PENNY STARR10 Dec 20203502:16

The San Francisco school board voted earlier this week on a plan for assigning students to elementary schools that limit parents’ choices in order to make campuses “diverse.”

The “zone system” is “designed to generally reflect the diversity of the city as a whole, and student assignments should ensure each school is equally diverse,” the San Francisco Chronicle reported. “In addition, for the first time, students living in public housing — who are some of the city’s most vulnerable — will have priority in the selection process within their zone.

The Chronicle’s reporting noted that this is the eighth time the school selection process has been changed in the last five decades, and this latest plan will cost $2.5 million over the next 18 months:

The goal, officials said, is less segregation as well as a system that makes it easier for families to prioritize preferences and apply, knowing their choices are limited.

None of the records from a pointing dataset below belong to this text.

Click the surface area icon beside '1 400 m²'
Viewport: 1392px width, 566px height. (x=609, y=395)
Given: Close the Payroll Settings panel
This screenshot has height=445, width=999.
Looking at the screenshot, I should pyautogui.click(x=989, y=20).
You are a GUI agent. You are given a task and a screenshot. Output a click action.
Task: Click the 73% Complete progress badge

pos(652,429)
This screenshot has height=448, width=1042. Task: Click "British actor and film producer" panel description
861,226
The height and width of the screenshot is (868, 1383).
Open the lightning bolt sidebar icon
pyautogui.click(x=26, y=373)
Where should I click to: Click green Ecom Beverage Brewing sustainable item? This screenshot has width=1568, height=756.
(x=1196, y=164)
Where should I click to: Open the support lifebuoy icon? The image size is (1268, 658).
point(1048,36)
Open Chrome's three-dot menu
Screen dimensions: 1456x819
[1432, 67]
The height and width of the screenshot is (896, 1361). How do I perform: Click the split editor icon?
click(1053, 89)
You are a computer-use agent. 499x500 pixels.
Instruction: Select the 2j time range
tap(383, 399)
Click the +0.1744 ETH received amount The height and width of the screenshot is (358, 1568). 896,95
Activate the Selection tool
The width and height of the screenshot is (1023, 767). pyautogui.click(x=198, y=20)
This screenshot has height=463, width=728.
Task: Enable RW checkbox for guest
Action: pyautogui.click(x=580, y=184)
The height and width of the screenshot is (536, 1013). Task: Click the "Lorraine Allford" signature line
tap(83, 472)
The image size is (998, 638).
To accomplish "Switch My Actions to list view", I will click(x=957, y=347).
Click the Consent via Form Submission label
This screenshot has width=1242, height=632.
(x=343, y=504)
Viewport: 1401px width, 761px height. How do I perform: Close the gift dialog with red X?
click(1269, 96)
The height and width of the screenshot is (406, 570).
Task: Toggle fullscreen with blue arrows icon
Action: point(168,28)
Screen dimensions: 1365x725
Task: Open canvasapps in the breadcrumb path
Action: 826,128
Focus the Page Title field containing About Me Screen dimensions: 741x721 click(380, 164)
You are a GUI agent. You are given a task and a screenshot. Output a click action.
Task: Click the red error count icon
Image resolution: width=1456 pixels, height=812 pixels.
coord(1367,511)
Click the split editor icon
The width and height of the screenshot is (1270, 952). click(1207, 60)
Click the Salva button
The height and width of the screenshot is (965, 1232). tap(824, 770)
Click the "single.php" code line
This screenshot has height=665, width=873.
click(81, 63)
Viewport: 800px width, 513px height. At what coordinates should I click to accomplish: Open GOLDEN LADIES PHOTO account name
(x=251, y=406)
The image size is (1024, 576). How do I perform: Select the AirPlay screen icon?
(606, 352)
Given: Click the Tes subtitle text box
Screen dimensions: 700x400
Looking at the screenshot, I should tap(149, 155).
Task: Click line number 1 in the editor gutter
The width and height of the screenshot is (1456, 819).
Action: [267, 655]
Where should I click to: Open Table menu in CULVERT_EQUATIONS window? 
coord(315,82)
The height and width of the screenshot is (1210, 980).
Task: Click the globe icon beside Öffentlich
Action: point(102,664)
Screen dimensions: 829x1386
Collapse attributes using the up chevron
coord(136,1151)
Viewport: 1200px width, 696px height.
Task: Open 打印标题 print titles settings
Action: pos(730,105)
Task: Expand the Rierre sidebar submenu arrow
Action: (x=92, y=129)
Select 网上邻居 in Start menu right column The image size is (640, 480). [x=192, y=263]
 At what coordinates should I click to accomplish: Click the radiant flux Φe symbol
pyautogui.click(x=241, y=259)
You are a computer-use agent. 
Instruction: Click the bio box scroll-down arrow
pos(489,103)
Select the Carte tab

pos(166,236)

The district’s renewed focus on diversifying schools comes amid a national reckoning over race, with San Francisco schools engaged in various efforts to address historic racism and inequities. That includes a proposal to rename 44 school sites honoring former slave owners and others associated with oppression or colonization as well as support to end selective enrollment at the academically elite Lowell High School.

The renewed effort to desegregate schools, something largely abandoned in many parts of the country, “should be commended,” said Jamel Donnor, associate professor of education at the College of William & Mary in Virginia.

In a separate Chronicle story, some of the nuts and bolts of the new policy are highlighted, including:

  • Families are not guaranteed to get placement in any of the schools they choose.
  • Families cannot appeal the decision or request a transfer to a different school.
  • Students living in public housing would have priority in the selection process.                                                                                          

The kindergarten class of 2023 will be the first group assigned under the new policy. Middle and high school placement will not be affected.